Going through the data below, please show each line containing the string "section".

EXTRACTED MATERIAL below:

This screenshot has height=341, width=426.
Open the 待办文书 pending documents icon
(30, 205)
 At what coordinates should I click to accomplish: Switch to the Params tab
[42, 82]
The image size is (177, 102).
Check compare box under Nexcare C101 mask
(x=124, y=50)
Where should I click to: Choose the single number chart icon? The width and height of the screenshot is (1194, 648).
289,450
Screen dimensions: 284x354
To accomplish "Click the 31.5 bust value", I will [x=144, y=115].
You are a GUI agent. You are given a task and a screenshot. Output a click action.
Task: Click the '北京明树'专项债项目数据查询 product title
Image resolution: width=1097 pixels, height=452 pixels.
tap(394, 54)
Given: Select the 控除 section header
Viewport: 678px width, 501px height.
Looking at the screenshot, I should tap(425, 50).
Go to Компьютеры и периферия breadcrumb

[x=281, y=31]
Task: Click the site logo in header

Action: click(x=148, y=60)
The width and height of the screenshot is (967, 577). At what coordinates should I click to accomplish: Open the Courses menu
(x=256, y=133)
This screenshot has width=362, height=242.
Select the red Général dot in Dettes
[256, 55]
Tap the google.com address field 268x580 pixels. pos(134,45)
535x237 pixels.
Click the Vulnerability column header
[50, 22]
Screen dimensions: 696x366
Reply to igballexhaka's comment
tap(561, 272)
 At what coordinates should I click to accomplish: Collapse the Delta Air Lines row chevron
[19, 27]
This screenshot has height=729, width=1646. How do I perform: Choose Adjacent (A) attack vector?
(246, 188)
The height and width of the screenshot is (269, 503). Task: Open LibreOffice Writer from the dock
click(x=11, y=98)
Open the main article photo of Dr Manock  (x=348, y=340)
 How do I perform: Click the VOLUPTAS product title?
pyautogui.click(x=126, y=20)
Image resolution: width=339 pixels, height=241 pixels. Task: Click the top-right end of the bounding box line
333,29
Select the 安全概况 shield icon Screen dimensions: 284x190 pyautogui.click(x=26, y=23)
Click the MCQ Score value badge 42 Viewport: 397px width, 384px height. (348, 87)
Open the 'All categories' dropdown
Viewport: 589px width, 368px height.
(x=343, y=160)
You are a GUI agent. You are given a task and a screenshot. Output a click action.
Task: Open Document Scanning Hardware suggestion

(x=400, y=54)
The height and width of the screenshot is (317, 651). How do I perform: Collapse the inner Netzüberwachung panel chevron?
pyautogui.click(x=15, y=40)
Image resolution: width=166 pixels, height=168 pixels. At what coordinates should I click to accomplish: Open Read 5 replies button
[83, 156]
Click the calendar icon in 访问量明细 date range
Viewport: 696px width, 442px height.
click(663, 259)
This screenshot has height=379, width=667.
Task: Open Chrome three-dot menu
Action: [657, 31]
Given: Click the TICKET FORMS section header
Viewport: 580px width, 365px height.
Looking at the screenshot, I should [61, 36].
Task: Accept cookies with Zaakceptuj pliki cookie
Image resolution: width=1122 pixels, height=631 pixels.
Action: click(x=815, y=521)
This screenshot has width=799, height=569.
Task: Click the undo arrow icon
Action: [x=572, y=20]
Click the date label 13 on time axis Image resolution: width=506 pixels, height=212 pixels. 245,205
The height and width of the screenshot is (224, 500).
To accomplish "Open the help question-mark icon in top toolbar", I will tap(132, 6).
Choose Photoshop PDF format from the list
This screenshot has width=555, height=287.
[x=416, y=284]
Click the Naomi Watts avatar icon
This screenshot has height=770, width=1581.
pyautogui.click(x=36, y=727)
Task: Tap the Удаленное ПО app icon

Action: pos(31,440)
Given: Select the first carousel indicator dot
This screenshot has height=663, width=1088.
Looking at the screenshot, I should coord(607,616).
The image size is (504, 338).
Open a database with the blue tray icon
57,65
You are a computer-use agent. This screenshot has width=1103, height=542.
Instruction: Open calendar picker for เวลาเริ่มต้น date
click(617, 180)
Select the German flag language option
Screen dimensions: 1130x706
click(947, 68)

End of EXTRACTED MATERIAL.

→ **ANSWER TO THIS TASK**
Given: Select the 控除 section header
Given: Click the TICKET FORMS section header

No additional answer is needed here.